En travaillant moins longtemps, la production va nécessairement diminuer et les émissions de gaz à effet de serre aussi
Benoit Borrits propose une consultation de l’ensemble des citoyennes et citoyens pour construire un système de retraites universel au travers de quelques questions comme « A quel âge a-t-on le droit de toucher la retraite ? » et « Comment compenser la pénibilité ? ».

Venez découvrir et réagir à notre couveuse d'idées qui est en ligne sur notre nouveau site internet:
https://www.emancipation-collective.fr/couveuse-didees/
N'hésitez pas à la diffuser un maximum

Je vous mets ici le contenu de nos boîtes à idées à propos de la révolution des communs
https://www.emancipation-collective.fr/boite-a-idees-la-revolution-des-communs/

a. Définir de nouveaux indicateurs de progrès humain
b. Viser l’allongement de l’espérance de vie en bonne santé
c. Décider collectivement des ressources universelles qu’on met en commun et à la disposition des individus, qu’on choisit de produire, d’entretenir, de sauvegarder = idée de subordonner le droit de propriété à un droit d’usage collectif (exemple : logement décent avec accès au chauffage et à l’eau courante et nourriture)
d. Imposer que chaque municipalité/arrondissements ait sa propre monnaie locale, dont les modalités seront définies par des citoyens tirés au sort
e. Lutter contre l’inflation des brevets et les nouvelles formes d’enclosure
f. Réappropriation des institutions et connaissances scientifiques (renforcement de l’indépendance et une logique de qualité et de temps long)
g. Renationaliser toutes les entreprises privées d’intérêt général avec un objectif de se réapproprier la production de l’alimentation, la gestion de l’eau, l’énergie…
h. Reconstruire un système de santé qui inclut les citoyens et les travailleurs du care
i. Faire face collectivement au vieillissement de la population et à la perte d’autonomie, propositions publiques alternatives à l’EPHAD (auberges collectives, pensions de famille), les rendre gratuites et se soucier davantage de la santé morale des personnes en fin de vie avec des activités thérapeutiques

Par Paul Poulain, le 31/12/2019 à 04h29 ( modifié le 31/12/2019 à 04h30 )
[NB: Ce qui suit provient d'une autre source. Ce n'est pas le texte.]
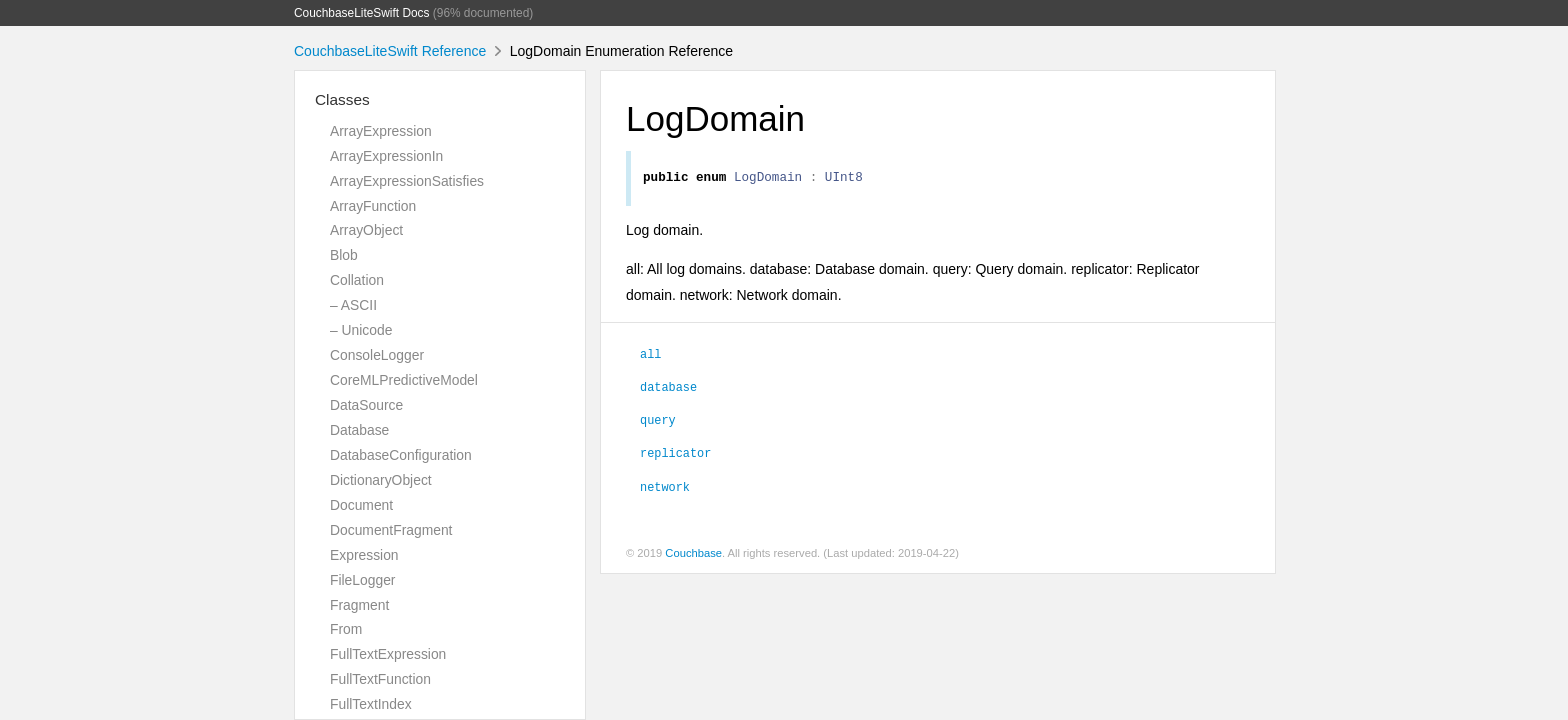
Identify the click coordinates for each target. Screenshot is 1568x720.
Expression (364, 555)
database (668, 389)
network (665, 489)
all (650, 356)
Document (361, 505)
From (346, 629)
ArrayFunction (373, 206)
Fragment (359, 605)
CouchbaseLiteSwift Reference (390, 51)
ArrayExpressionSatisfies (407, 181)
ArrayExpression (381, 131)
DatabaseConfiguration (401, 455)
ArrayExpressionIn (386, 156)
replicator (675, 455)
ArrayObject (366, 230)
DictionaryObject (381, 480)
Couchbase (693, 556)
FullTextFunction (380, 679)
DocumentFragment (391, 530)
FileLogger (363, 580)
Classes (342, 99)
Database (359, 430)
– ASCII (353, 305)
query (658, 422)
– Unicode (361, 330)
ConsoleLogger (377, 355)
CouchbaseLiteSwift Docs (362, 13)
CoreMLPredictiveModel (404, 380)
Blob (344, 255)
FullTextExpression (388, 654)
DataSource (366, 405)
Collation (357, 280)
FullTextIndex (371, 704)
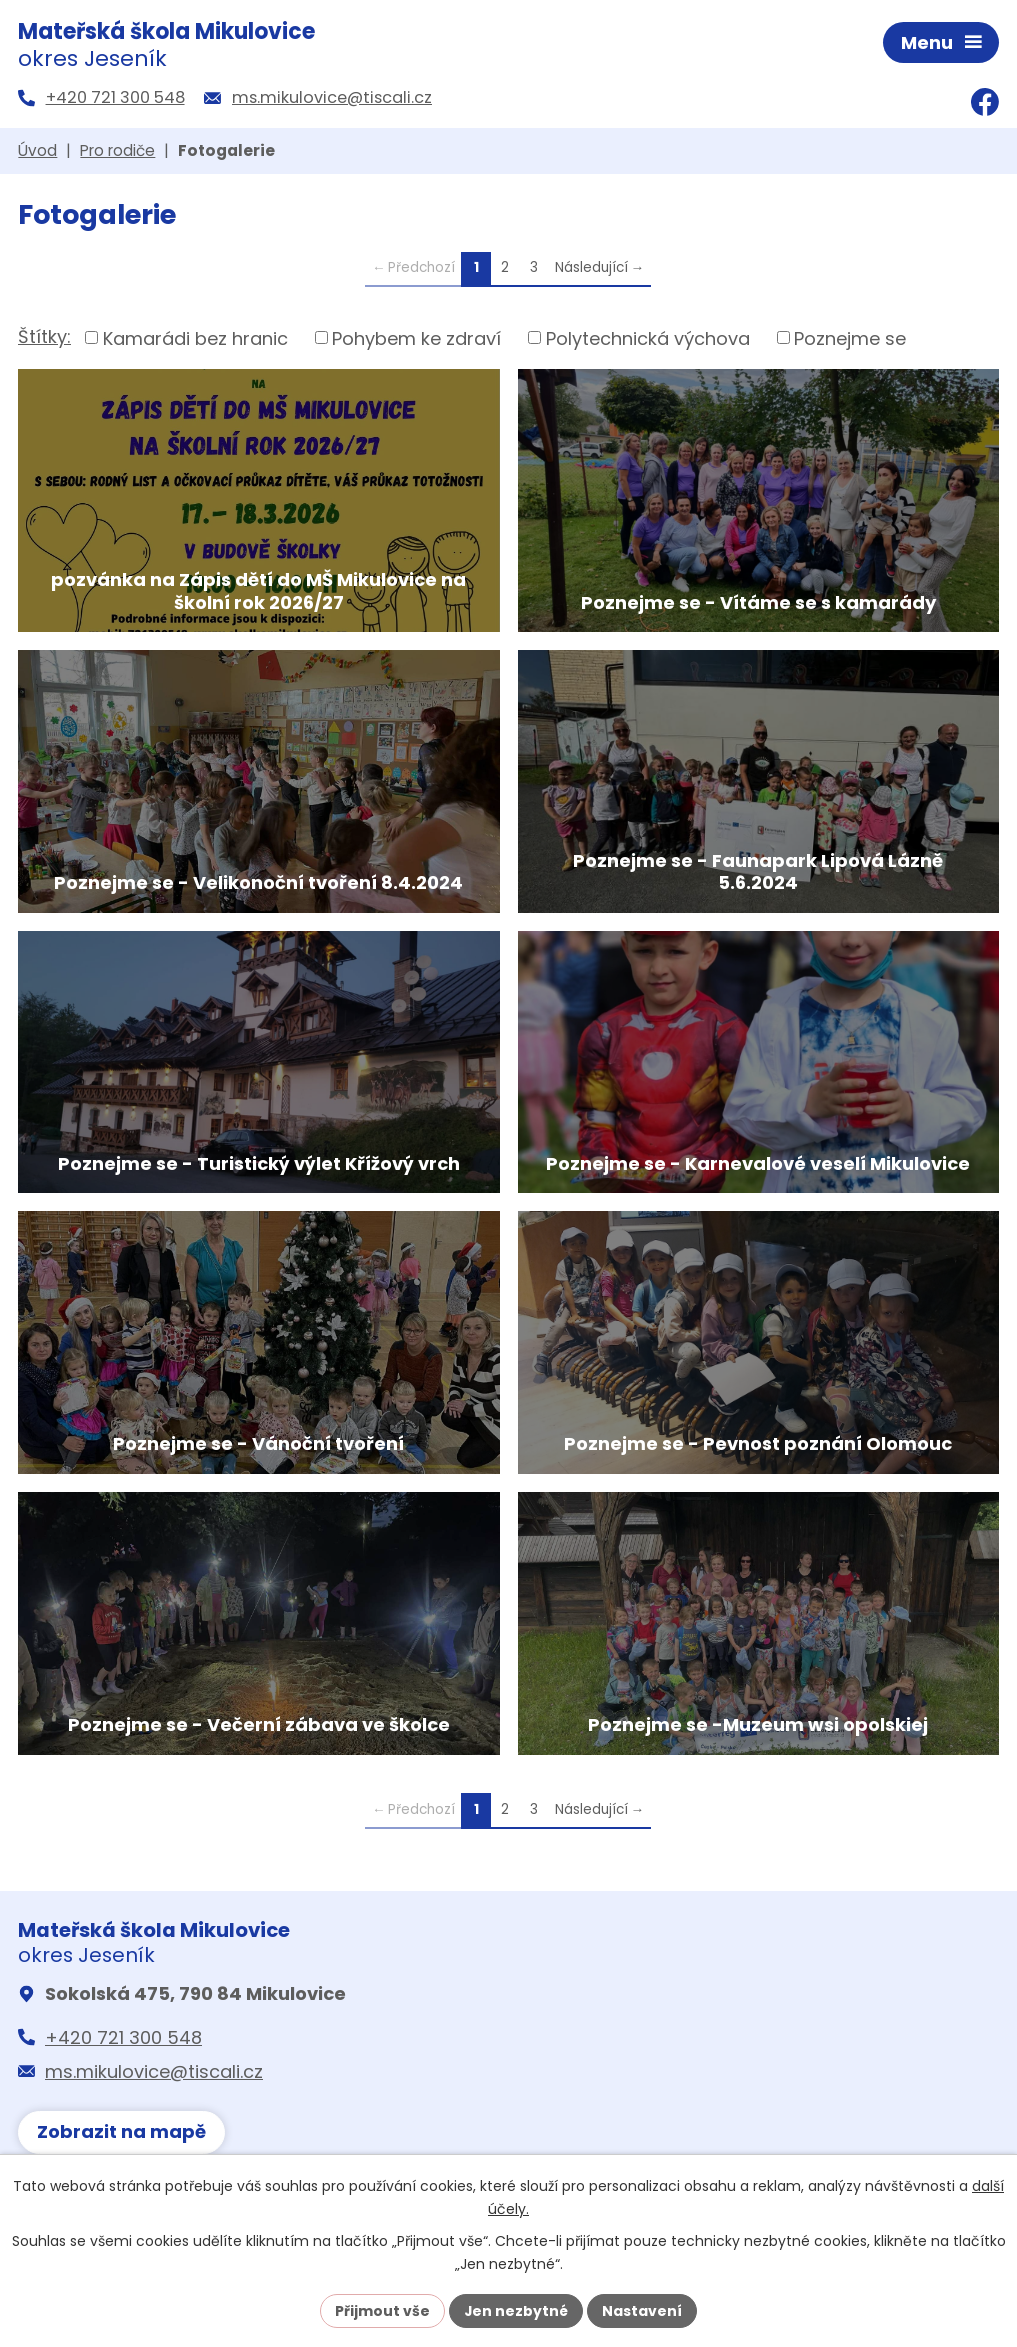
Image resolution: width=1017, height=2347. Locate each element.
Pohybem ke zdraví (416, 339)
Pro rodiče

Captivant...avec quelques réserves sur la faiblesse de quelques analyses me semble-t-il

Par morvandiaux, le 29/12/2019 à 11h03

Apparemment , le mot Communisme est étranger à son discours fort intéressant sur tous ceux qui ont trahi pour rester dans la "normalité" capitaliste .
L'école de Francfort aurait dû s'adjoindre un spécialiste de géopolitique : cela lui aurait permis de comprendre les enjeux au moment du Pacte germano-soviétique qui sauva sans doute l'URSS après la trahison de la classe bourgeoise internationaliste à Munich.
De plus étant Grec , l'histoire montre très bien dans ce pays la collusion des fascistes et de l'internationale capitaliste pour contrer les communistes grecs.
En allant au USA, peu de choses de convenable en matière de lutte des classes ne pouvait survenir.
Il serait intéressant en plus du discours théorique passionnant , de se pencher sur la vie intime des ces messieurs et de voir s'ils n'ont pas bénéficié de dollars qui achètent tout. Adorno est mort en Suisse le paradis fiscal de l'époque , y a-t-il une réponse satisfaisante à cette question?
Dommage que le cas Marcuse n'est pas bénéficié de plus de temps de parole , la trahison d'Adorno aurait été encore mieux mise en évidence.